— START TASK INPUTS —
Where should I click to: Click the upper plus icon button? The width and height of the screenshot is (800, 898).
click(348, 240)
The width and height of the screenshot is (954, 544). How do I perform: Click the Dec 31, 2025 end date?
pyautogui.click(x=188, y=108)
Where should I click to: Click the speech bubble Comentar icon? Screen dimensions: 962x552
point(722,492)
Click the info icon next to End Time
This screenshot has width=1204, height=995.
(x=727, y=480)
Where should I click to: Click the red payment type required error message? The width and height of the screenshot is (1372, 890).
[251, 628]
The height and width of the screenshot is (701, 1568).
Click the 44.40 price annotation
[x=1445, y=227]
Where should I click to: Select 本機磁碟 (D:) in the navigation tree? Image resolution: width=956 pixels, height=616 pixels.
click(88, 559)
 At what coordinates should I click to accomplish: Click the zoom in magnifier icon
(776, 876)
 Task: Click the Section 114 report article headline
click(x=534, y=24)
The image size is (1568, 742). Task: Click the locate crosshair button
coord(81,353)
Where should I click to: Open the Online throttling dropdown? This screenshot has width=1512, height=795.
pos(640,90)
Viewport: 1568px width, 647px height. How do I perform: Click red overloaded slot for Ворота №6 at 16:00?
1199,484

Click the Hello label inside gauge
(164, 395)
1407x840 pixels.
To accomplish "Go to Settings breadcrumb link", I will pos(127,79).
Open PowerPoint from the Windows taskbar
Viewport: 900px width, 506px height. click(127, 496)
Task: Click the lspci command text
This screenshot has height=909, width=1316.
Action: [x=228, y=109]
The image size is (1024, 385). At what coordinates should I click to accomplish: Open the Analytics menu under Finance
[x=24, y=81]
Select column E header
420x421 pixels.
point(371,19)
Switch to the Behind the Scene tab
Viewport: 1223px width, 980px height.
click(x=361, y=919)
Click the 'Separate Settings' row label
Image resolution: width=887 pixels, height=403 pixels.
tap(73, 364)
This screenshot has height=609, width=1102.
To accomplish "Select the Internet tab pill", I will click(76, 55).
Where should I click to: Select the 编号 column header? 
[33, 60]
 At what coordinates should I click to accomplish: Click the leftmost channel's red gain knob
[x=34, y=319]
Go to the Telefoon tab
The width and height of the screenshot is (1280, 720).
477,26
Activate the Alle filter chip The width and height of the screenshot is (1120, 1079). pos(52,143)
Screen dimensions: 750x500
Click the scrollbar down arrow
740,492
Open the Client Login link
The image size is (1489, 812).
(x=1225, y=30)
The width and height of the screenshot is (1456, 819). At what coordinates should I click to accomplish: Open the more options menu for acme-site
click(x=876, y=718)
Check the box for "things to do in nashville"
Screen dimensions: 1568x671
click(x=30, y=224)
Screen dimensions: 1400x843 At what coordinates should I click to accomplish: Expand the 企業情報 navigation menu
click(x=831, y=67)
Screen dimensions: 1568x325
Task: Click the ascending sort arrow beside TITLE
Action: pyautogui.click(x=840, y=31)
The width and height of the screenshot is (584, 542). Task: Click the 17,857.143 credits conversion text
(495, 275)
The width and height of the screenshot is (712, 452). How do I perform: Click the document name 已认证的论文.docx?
— END TASK INPUTS —
▶ _YOUR GOAL_
Rewrite the listing from the line with "Screen dimensions: 750x500" through the end of the listing, replacing "Client Login" with "Customer Login" and leaving everything else unchanged.

▶ _TASK RESULT_
Screen dimensions: 750x500
Click the scrollbar down arrow
740,492
Open the Customer Login link
The image size is (1489, 812).
(x=1225, y=30)
The width and height of the screenshot is (1456, 819). At what coordinates should I click to accomplish: Open the more options menu for acme-site
click(x=876, y=718)
Check the box for "things to do in nashville"
Screen dimensions: 1568x671
click(x=30, y=224)
Screen dimensions: 1400x843 At what coordinates should I click to accomplish: Expand the 企業情報 navigation menu
click(x=831, y=67)
Screen dimensions: 1568x325
Task: Click the ascending sort arrow beside TITLE
Action: pyautogui.click(x=840, y=31)
The width and height of the screenshot is (584, 542). Task: Click the 17,857.143 credits conversion text
(495, 275)
The width and height of the screenshot is (712, 452). How do I perform: Click the document name 已认证的论文.docx?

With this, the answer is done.